[Collected data entries]
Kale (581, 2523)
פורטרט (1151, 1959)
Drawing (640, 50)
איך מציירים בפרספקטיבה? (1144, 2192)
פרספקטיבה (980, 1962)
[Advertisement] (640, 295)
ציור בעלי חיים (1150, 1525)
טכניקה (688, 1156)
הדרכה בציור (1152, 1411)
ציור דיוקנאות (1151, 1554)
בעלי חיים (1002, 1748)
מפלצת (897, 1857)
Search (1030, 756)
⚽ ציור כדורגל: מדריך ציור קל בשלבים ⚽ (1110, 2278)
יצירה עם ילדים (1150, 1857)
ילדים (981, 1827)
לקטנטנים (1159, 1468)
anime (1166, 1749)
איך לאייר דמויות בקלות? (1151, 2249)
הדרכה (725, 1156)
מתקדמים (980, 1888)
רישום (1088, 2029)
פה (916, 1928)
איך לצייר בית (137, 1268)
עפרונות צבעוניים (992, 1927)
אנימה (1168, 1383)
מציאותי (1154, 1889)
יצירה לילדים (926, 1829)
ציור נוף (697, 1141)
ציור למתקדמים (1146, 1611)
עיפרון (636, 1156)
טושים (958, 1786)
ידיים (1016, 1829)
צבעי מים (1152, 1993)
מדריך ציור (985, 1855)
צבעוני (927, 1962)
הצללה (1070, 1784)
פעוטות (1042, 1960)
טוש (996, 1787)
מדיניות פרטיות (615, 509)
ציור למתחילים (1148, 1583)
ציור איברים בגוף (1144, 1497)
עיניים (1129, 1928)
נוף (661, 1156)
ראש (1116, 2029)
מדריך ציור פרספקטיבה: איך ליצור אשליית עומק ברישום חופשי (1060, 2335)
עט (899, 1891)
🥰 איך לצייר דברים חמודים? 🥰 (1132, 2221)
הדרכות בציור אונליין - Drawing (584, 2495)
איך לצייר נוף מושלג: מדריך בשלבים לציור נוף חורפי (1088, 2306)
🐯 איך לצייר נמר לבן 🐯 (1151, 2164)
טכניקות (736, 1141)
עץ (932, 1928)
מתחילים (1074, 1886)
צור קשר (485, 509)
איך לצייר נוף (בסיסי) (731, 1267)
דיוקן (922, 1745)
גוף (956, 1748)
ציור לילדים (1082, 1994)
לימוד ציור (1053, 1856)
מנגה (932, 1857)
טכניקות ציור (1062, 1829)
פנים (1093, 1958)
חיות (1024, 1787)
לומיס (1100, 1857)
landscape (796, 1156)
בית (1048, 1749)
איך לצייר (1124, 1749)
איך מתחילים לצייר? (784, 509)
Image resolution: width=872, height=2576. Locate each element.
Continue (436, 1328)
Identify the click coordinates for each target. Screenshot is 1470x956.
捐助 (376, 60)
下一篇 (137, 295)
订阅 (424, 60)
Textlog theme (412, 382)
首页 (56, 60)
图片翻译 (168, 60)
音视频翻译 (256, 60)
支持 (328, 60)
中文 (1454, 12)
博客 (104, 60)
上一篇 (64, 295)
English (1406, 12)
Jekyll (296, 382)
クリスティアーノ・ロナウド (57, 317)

Problem to solve »
Retype all of the data shown above, word for word.

Reply »
Kale (581, 2523)
פורטרט (1151, 1959)
Drawing (640, 50)
איך מציירים בפרספקטיבה? (1144, 2192)
פרספקטיבה (980, 1962)
[Advertisement] (640, 295)
ציור בעלי חיים (1150, 1525)
טכניקה (688, 1156)
הדרכה בציור (1152, 1411)
ציור דיוקנאות (1151, 1554)
בעלי חיים (1002, 1748)
מפלצת (897, 1857)
Search (1030, 756)
⚽ ציור כדורגל: מדריך ציור קל בשלבים ⚽ (1110, 2278)
יצירה עם ילדים (1150, 1857)
ילדים (981, 1827)
לקטנטנים (1159, 1468)
anime (1166, 1749)
איך לאייר דמויות בקלות? (1151, 2249)
הדרכה (725, 1156)
מתקדמים (980, 1888)
רישום (1088, 2029)
פה (916, 1928)
איך לצייר בית (137, 1268)
עפרונות צבעוניים (992, 1927)
אנימה (1168, 1383)
מציאותי (1154, 1889)
יצירה לילדים (926, 1829)
ציור נוף (697, 1141)
ציור למתקדמים (1146, 1611)
עיפרון (636, 1156)
טושים (958, 1786)
ידיים (1016, 1829)
צבעי מים (1152, 1993)
מדריך ציור (985, 1855)
צבעוני (927, 1962)
הצללה (1070, 1784)
פעוטות (1042, 1960)
טוש (996, 1787)
מדיניות פרטיות (615, 509)
ציור למתחילים (1148, 1583)
ציור איברים בגוף (1144, 1497)
עיניים (1129, 1928)
נוף (661, 1156)
ראש (1116, 2029)
מדריך ציור פרספקטיבה: איך ליצור אשליית עומק ברישום חופשי (1060, 2335)
עט (899, 1891)
🥰 איך לצייר דברים חמודים? 🥰 (1132, 2221)
הדרכות בציור אונליין - Drawing (584, 2495)
איך לצייר נוף מושלג: מדריך בשלבים לציור נוף חורפי (1088, 2306)
🐯 איך לצייר נמר לבן 🐯 (1151, 2164)
טכניקות (736, 1141)
עץ (932, 1928)
מתחילים (1074, 1886)
צור קשר (485, 509)
איך לצייר נוף (בסיסי) (731, 1267)
דיוקן (922, 1745)
גוף (956, 1748)
ציור לילדים (1082, 1994)
לימוד ציור (1053, 1856)
מנגה (932, 1857)
טכניקות ציור (1062, 1829)
פנים (1093, 1958)
חיות (1024, 1787)
לומיס (1100, 1857)
landscape (796, 1156)
בית (1048, 1749)
איך לצייר (1124, 1749)
איך מתחילים לצייר? (784, 509)
Image resolution: width=872, height=2576. Locate each element.
Continue (436, 1328)
Identify the click coordinates for each target. Screenshot is 1470x956.
捐助 (376, 60)
下一篇 (137, 295)
订阅 (424, 60)
Textlog theme (412, 382)
首页 (56, 60)
图片翻译 (168, 60)
音视频翻译 (256, 60)
支持 (328, 60)
中文 (1454, 12)
博客 (104, 60)
上一篇 (64, 295)
English (1406, 12)
Jekyll (296, 382)
クリスティアーノ・ロナウド (57, 317)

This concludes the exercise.